◆ **PAGE EXTRACT**:
The doctor is worried; he is convinced that Oliver's story will not exonerate him. Only the incriminating matters are obvious, but the favorable details depend upon the boy's unsupported words. Mr. Losberne decides that they must practice bold strategy.
The policemen have concluded that no servants were in league with the burglars. The criminals were experts from London; there were two men and a boy. Blathers now requests to see the boy upstairs, whereupon the officers are hastily prevailed upon to take something to drink. Encouraged by the liquor and Rose's feigned interest, the officers begin to reminisce about some other novel crime. The doctor leaves the room at this time, and when he returns invites the men upstairs.
Oliver appears worse, with no clue what is going on. Mr. Losberne boldly invents a story. The boy, he says, had been shot by a gun trap while trespassing and was subsequently handled roughly by the butler. Giles is baffled and becomes so confused under cross-examination that by degrees he comes to state definitely that Oliver was not the boy who entered the house.
Acting on the doctor's suggestion, the frustrated officers turn their attention to Brittles. Nothing emerges from his garbled story except Brittles's firm belief that he could not possibly identify the boy.
It is not even certain that Giles had actually hit anyone. He'd had a pair of pistols at the time of the botched robbery. One of these had, of course, shot Oliver. The other pistol is found to have no bullet in it, a development that makes a deep impression on everyone except the doctor, "who had drawn the ball [bullet] about ten minutes before."

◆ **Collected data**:

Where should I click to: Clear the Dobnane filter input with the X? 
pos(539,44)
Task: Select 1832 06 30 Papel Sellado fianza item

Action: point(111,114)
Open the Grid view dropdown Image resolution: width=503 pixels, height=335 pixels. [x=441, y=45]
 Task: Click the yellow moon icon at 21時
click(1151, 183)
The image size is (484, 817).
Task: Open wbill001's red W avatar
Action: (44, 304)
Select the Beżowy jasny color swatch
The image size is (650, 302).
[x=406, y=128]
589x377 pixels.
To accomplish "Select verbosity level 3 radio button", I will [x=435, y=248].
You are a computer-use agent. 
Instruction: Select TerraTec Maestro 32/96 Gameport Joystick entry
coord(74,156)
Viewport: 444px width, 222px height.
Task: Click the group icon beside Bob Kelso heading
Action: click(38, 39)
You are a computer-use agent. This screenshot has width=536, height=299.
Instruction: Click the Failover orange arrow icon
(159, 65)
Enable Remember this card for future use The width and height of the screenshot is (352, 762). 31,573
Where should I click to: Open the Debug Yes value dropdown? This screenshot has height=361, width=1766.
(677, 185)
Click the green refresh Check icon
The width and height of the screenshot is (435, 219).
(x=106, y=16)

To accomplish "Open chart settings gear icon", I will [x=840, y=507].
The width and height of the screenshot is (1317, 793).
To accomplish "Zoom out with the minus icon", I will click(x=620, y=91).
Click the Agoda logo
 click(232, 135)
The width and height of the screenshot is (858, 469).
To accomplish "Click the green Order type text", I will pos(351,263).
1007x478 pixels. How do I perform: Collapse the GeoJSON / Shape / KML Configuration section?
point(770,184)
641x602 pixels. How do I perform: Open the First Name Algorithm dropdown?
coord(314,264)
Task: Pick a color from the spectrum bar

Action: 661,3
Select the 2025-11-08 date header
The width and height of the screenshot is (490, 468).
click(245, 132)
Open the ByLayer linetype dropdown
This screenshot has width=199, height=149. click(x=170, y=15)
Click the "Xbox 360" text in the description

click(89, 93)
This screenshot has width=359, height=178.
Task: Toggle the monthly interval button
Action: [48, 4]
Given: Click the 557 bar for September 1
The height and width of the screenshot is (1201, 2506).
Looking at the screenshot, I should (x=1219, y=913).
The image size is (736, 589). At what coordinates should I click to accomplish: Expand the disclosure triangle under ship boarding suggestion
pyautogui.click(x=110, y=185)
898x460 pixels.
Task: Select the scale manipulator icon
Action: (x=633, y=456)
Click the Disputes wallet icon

◆ **TRY IT**: According to the plot summary, what story does Mr. Losberne invent about how Oliver was hurt?

◆ **ANSWER TO THE PROBLEM**: He says Oliver was shot by a gun trap while trespassing and was then handled roughly by the butler.